O coração dos outros, poemas, publicado pela Pantemporâneo, editora de Valdir Rocha.
Escrevi o posfácio. Texto da orelha de Floriano Martins.
Será na livraria Martins Fontes, à Avenida Paulista 509. A partir das 18:30.
Do livro anteriores de Celso, Poemas perversos, tenho comentado, em oficinas literárias, o “Poema para lembrar que a morte existe” para mostrar como a parte ou o fragmento podem valer pelo todo; e como se usa o recurso da falsa descrição, designando uma coisa para expressar outra.
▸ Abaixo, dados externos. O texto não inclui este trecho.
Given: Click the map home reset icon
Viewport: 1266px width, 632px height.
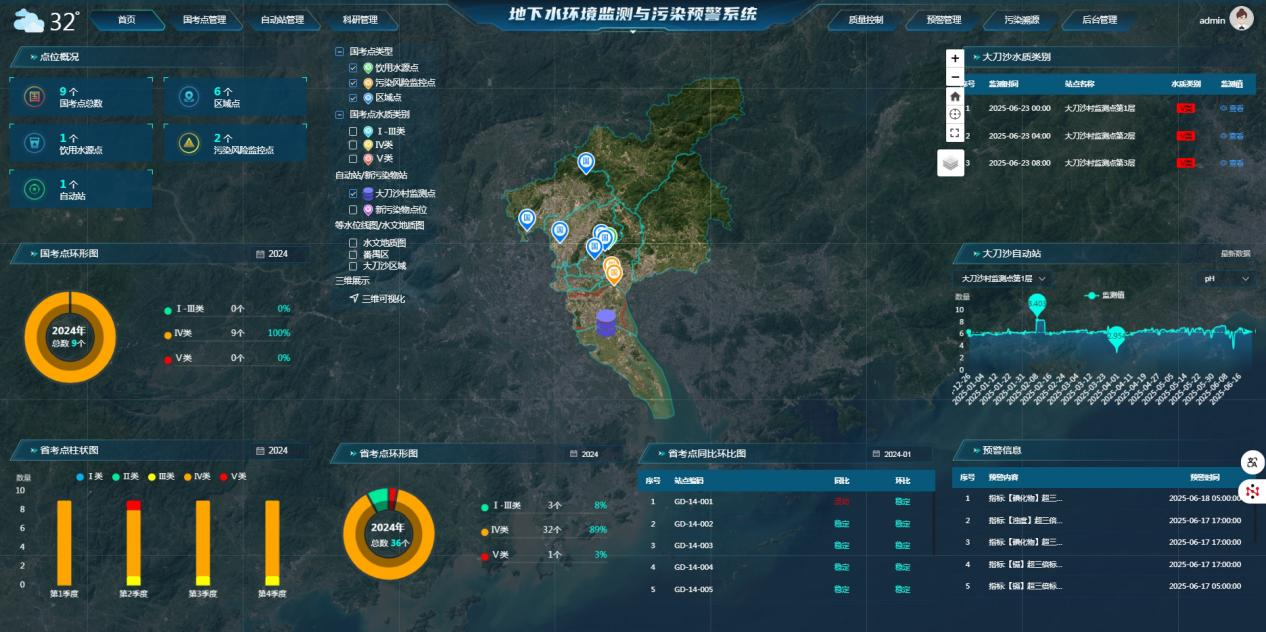Looking at the screenshot, I should click(x=955, y=96).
Transcrevo-o e também meu comentário:
Pela manhã
como quatro torradas
cobertas com mel de abelha.
E fico à mesa
onde estão guardados os botões para casacos
me alimentando e dispersando com sopros
as formigas que caminham levando
os restos das torradas.
Eu as vejo andando lentamente
iguais mulheres magras
sobre poentes iluminados.
Não sei o que pensam
nem o destino da carga que carregam.
Eu fico à mesa
com uma única fisionomia.
Única nas mãos.
Vendo o saco de leite vazio
no colo do gato.
As maçãs apodrecendo sobre
a antepenúltima letra do mês de fevereiro.
A garrafa do café, sem uma gota de café.
Os chapéus e os véus sobre os chapéus.
A casca de banana, sem banana.
E as folhas de chá escondidas
entre uma lua e outra.
Eu como
torradas com mel de abelha.
E conto os dias.
Diariamente eu conto todos os dias.
Sempre pela manhã
quando como
as torradas cobertas com mel.
Seria capaz de dar uma palestra sobre os recursos de estilo mobilizados na aparente simplicidade desse poema. As repetições que conferem ritmo. O acréscimo de força por maçãs apodrecerem sobre “a antepenúltima letra do mês de fevereiro”, e não sobre o tampo da mesa ou qualquer outro lugar. O aparente arbitrário das folhas de chá “escondidas / entre uma lua e outra” e não no previsível fundo da xícara; ou da comparação do lento andar das formigas com “mulheres magras / sobre poentes iluminados”. Sua “única fisionomia” (mas quantas deveria ter?); porém “Única nas mãos” (mas não deveria ser no rosto?). A proposital redundância da “casca de banana, sem banana” (é claro – se não, seria uma banana, e não apenas a casca); ou de “Eu conto os dias. / Diariamente eu conto todos os dias” (se é diariamente, então forçosamente são todos os dias…). A repetição elegantemente musical de “Os chapéus e os véus sobre os chapéus”. A falsa exatidão de “Pela manhã / como quatro torradas / cobertas com mel de abelha” (e porque não duas, três ou cinco? mel de abelha – mas do que mais poderia ser?).
Um poeta mais ingênuo se aferraria ao tema; exporia todas as variações sobre a inexorabilidade do tempo, a inevitável vinda da morte. Celso de Alencar, a rigor, não diz nada– por isso, torna presente o Nada, com todo o seu peso filosófico. Diz tudo.